### EXERCISES TO COMPLETE
1. Could you render this sentence from the passage on the G20 investigation into Spanish: "Gaining multiple vantage points of suspects committing obvious crimes, like torching police cars, was also key to the cases."
2. Would you echo a section of the passage on the G20 investigation, beginning at the words "The huge database" and stopping after "but for anarchists."?
3. According to the passage on the G20 investigation, how many images did Giroux's team gather after the G20?

### EXTRACT PROVIDED
..........
After the G20 Giroux's team gathered around 80,000 images from the public, social media websites and downtown businesses. These images, combined with CCTV footage and photos taken by police, formed the basis of the investigation.

The huge database of photos — "the more the merrier," Giroux said — enabled them to retrace the steps of suspects as they moved throughout the riots. Officers working the case could eventually pick out individuals hiding in crowds of hundreds — like Where's Waldo?, but for anarchists.

Gaining multiple vantage points of suspects committing obvious crimes, like torching police cars, was also key to the cases.

While online communities have raced to identify individuals based on one photograph, Giroux had to push for more to build his cases, often cobbling together several moments where suspects revealed too much of their identity.

"The challenge came in making the identification. We capitalized on mistakes [rioters] made, and they did make mistakes," Giroux said, pointing to suspects who let their face or other distinguishing features show.
..........
### SUPPLIED DATA
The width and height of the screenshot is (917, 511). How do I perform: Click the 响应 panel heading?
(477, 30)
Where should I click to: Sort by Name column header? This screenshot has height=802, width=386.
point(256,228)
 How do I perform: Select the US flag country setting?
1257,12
..........
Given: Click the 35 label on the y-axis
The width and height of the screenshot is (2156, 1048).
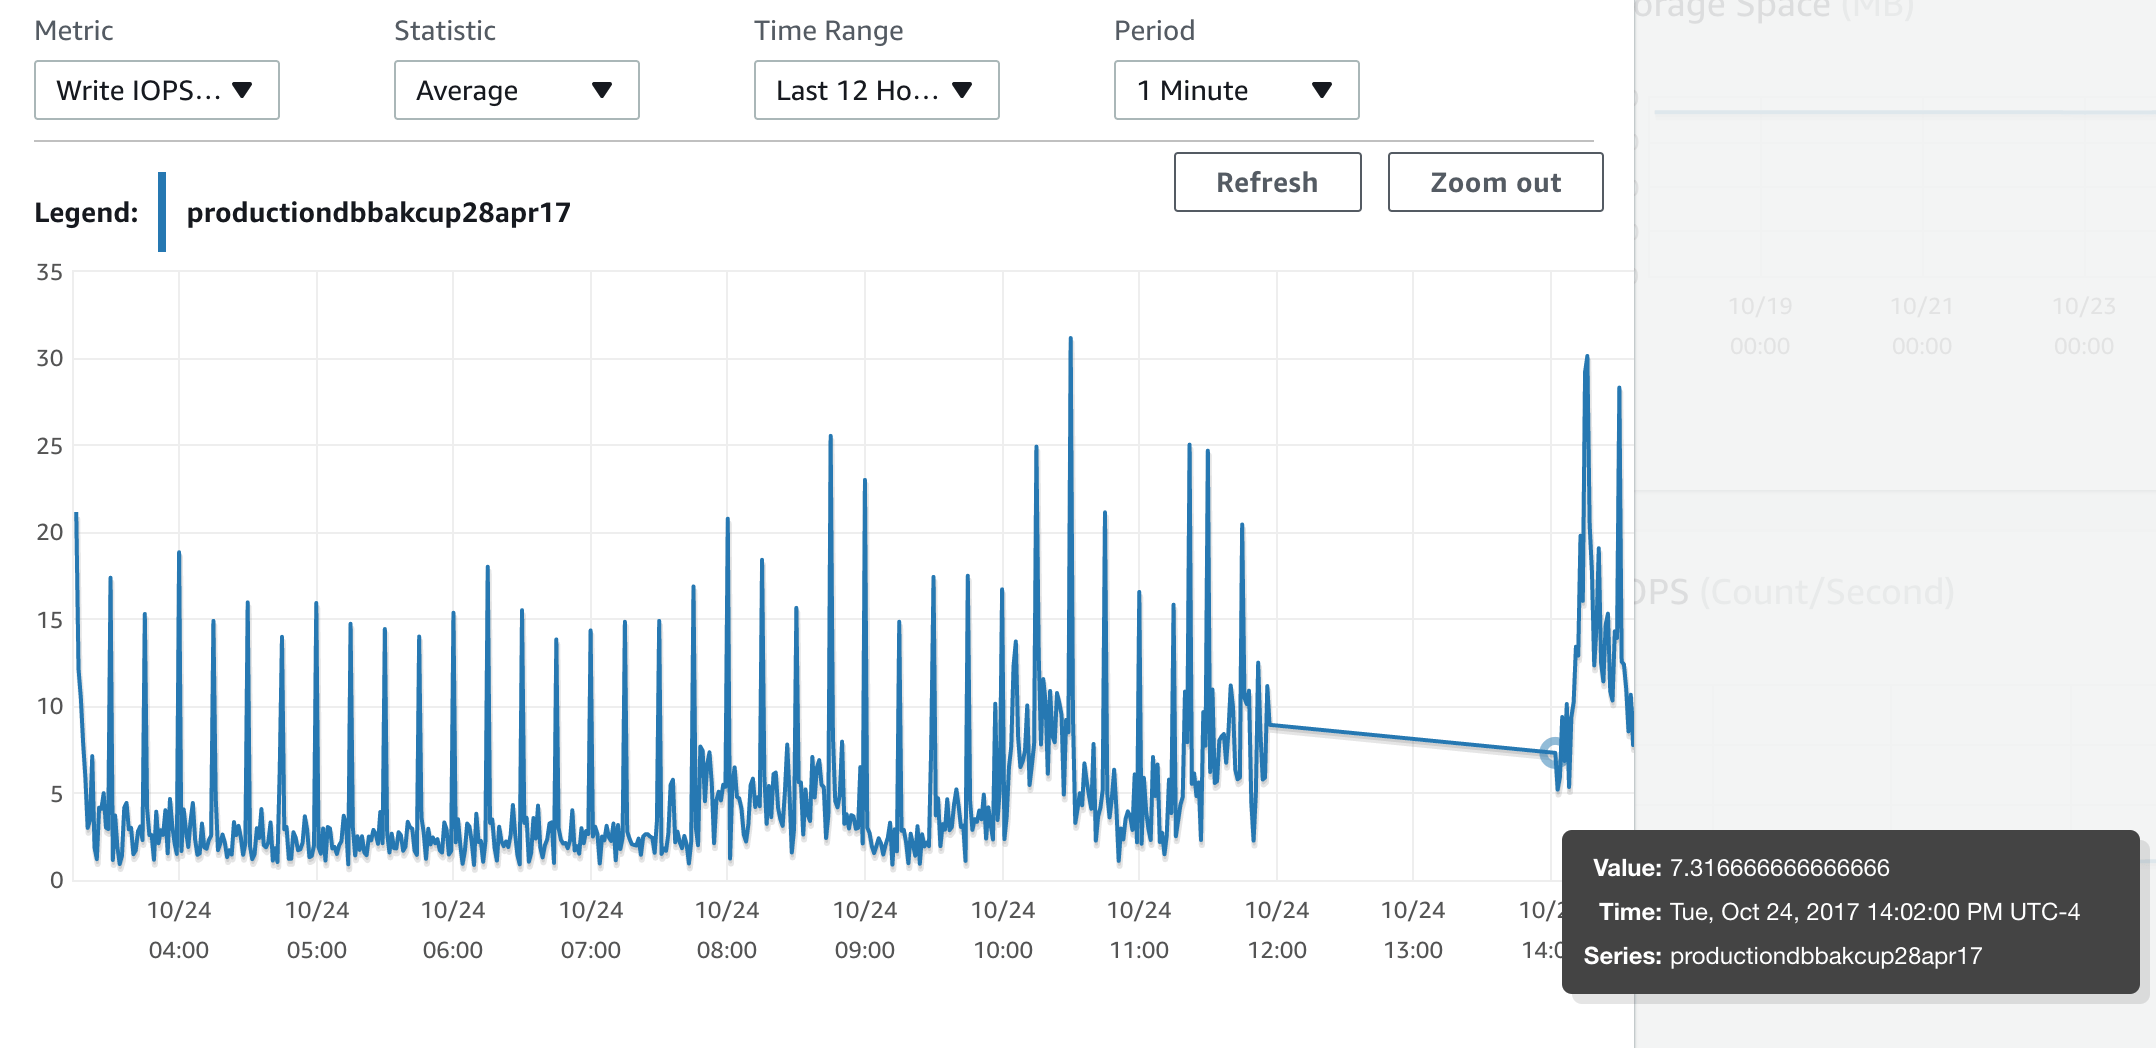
..........
### EXPECTED RESULTS
1. Obtener múltiples puntos de vista de los sospechosos mientras cometían delitos evidentes, como incendiar coches de policía, también fue clave para los casos.

2.
The huge database of photos — "the more the merrier," Giroux said — enabled them to retrace the steps of suspects as they moved throughout the riots. Officers working the case could eventually pick out individuals hiding in crowds of hundreds — like Where's Waldo?, but for anarchists.

3. Around 80,000 images.